Consegna
Indichi se ciascuna delle seguenti affermazioni concorda con il testo sul caso Salis e l'Ungheria. Risponda sì o no, citando testualmente le parole del testo che lo stabiliscono.
1. Secondo il testo, è l'Ungheria a tentare di trascinare l'Europa in una guerra mondiale.
2. Il testo afferma che l'Ungheria entrò nell'Ue nel 2004, durante la commissione Prodi.
3. Secondo il testo, Sikorski fu il primo a esultare dopo che i gasdotti Nord Stream furono fatti saltare.

Testo della pagina
....
Sottraendo Ilaria Salis al suo processo per un voto (quello dell’interessata, si suppone), il Parlamento europeo ha certificato che l’Ungheria non è uno Stato di diritto. Quindi, per coerenza, dovrebbe espellerla dall’Ue e chi la fece entrare nel 2004 (commissione Prodi) dovrebbe ammettere l’errore. Non solo per l’Ungheria, ma anche per altri Paesi dei nove spensieratamente imbarcati nella stessa infornata: Cipro, Estonia, Lettonia, Lituania, Malta, Polonia, Cekia, Slovacchia, Slovenia. Il principio circense “Più gente entra, più bestie si vedono” ha prodotto disastri e altri ne produrrà. Tipo la guerra mondiale in cui tentano di trascinarci non l’Ungheria (che anzi è il primo freno), ma i tre Baltici e la Polonia. Estonia, Lettonia e Lituania hanno poco più degli abitanti di Roma, ma controllano in Ue l’Economia (Dombrovskis), gli Esteri (Kallas) e la Difesa (Kubilius); la Polonia il Bilancio (Serafin). E non passa giorno senza che inventino, spesso in combutta con Zelensky, un attacco russo per giustificare il riarmo e l’escalation e regolare vecchi conti. La Merkel ha appena ricordato le responsabilità di baltici e polacchi nel troncare il dialogo Ue-Mosca fino all’agognata guerra in Ucraina. Gli stessi baltici, polacchi e ucraini si opposero ai gasdotti Nord Stream che rifornivano mezza Europa di metano russo a poco prezzo, contribuendo alla nostra prosperità. Quando un commando di terroristi li fece saltare, il primo a esultare fu l’attuale ministro degli Esteri polacco Sikorski: “Thank you Usa!”. Ma si scordò di coordinarsi con Kiev, che tentava di attribuire l’attentato a Putin.
....
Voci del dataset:

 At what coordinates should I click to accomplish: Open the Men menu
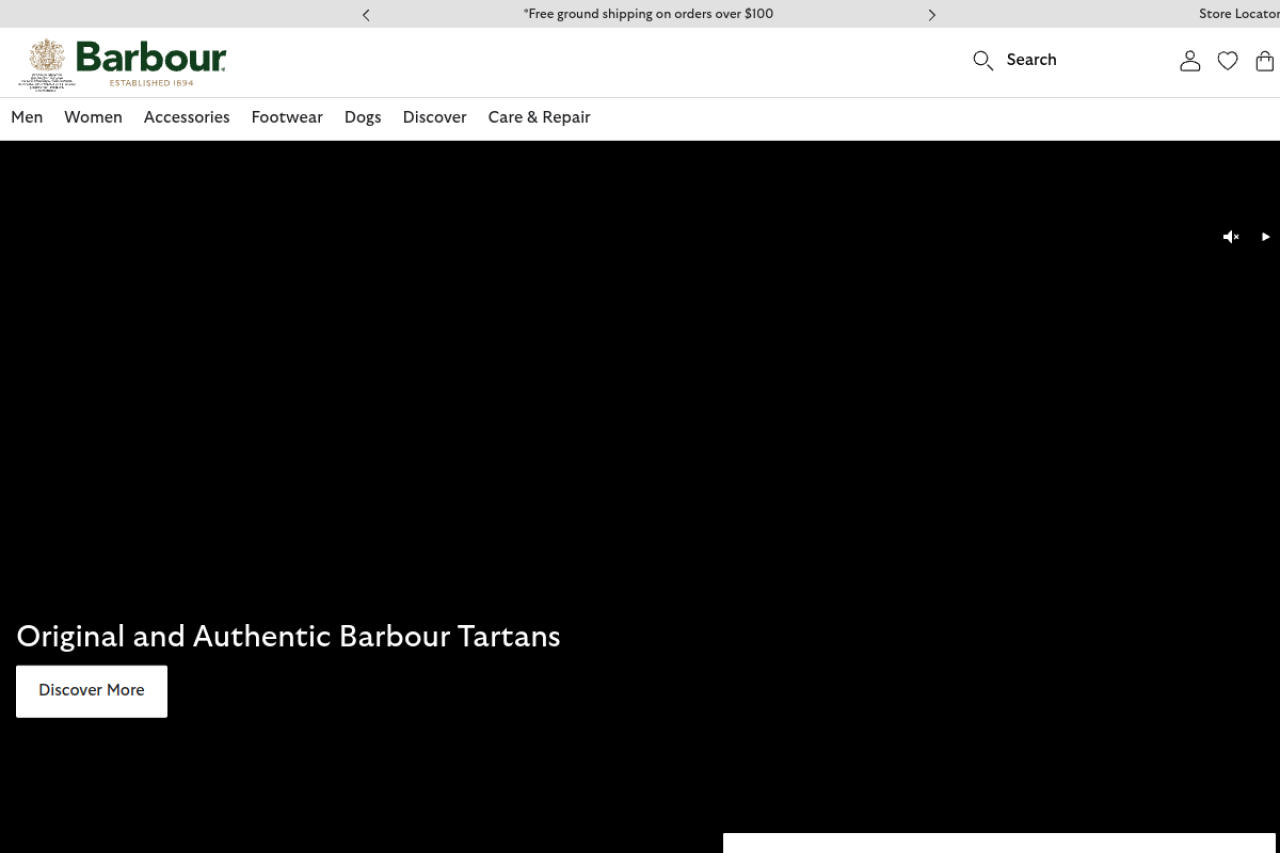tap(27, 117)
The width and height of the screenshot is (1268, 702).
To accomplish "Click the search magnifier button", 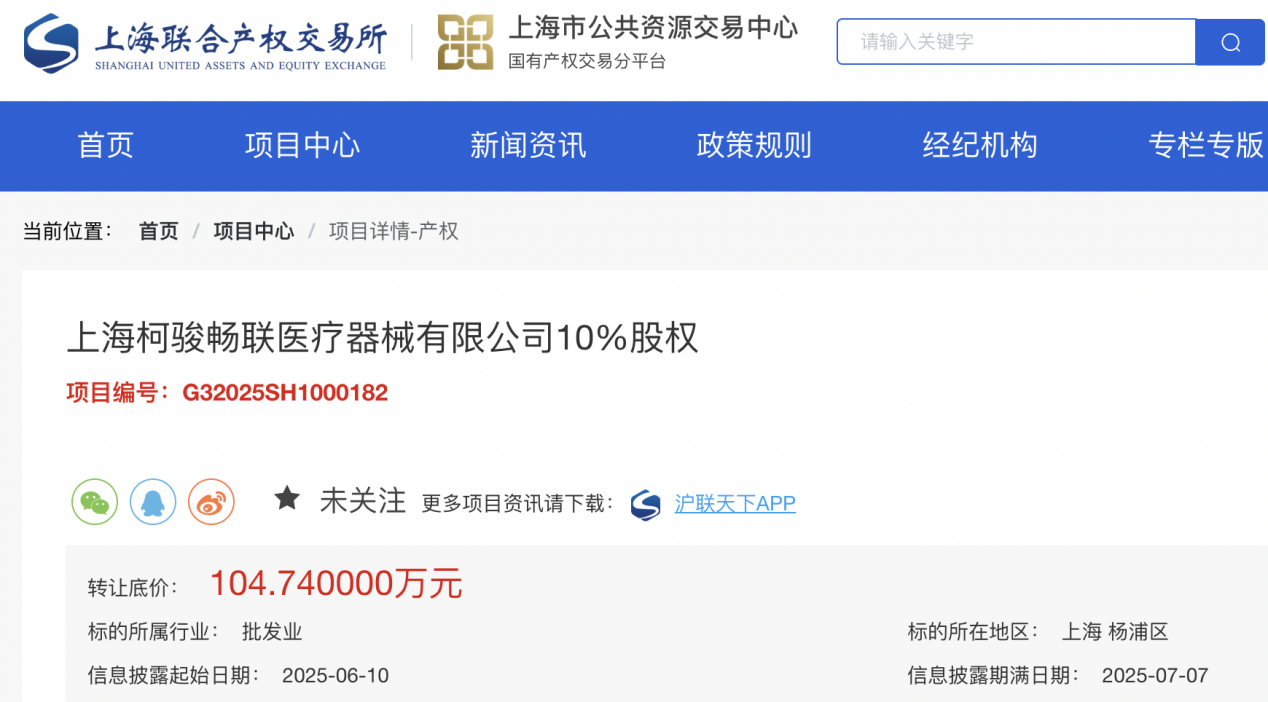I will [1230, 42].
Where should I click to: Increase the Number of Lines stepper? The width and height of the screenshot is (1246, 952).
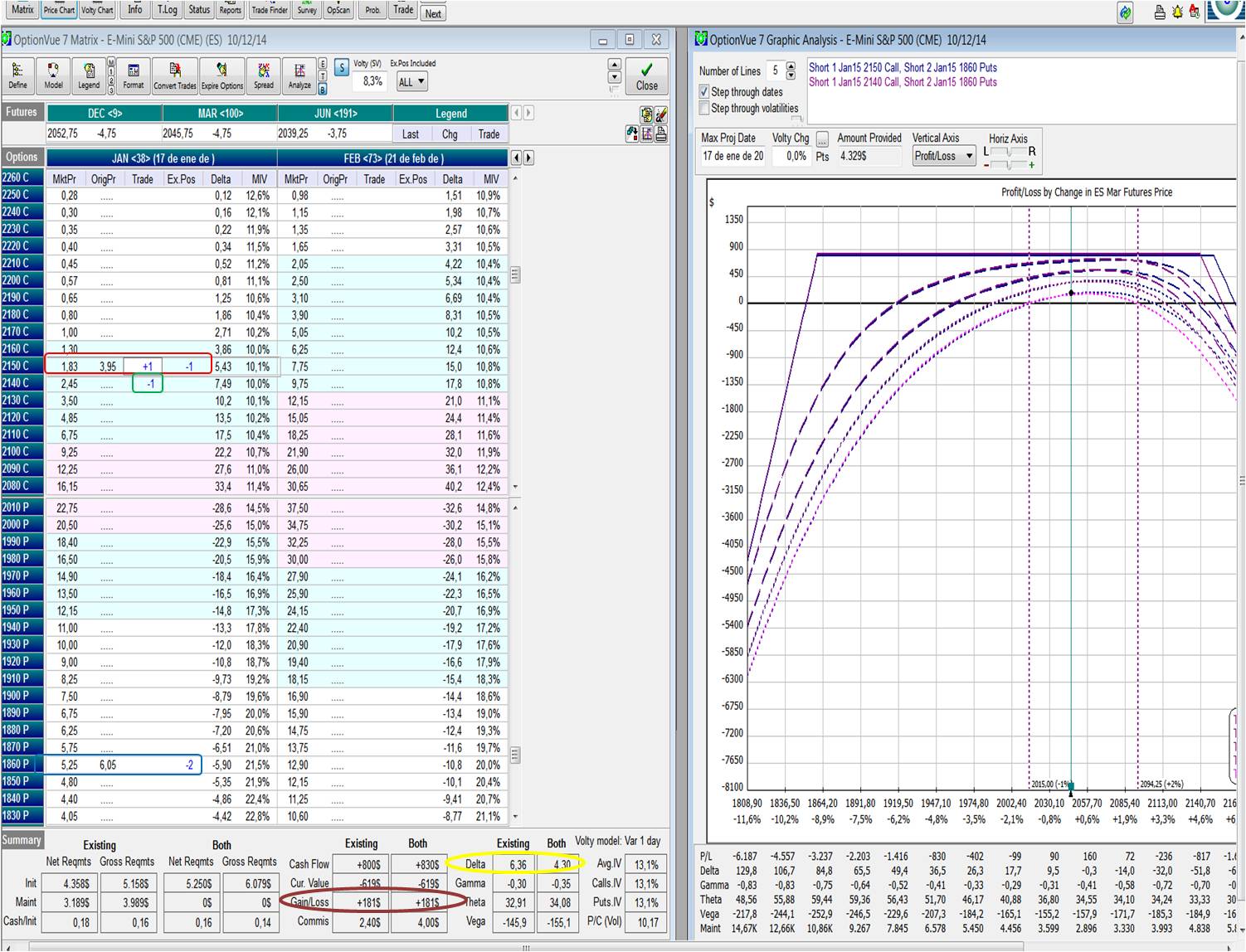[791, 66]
....
Soluzione
1. No: «non l’Ungheria (che anzi è il primo freno), ma i tre Baltici e la Polonia».
2. Sì: «chi la fece entrare nel 2004 (commissione Prodi)».
3. Sì: «il primo a esultare fu l’attuale ministro degli Esteri polacco Sikorski».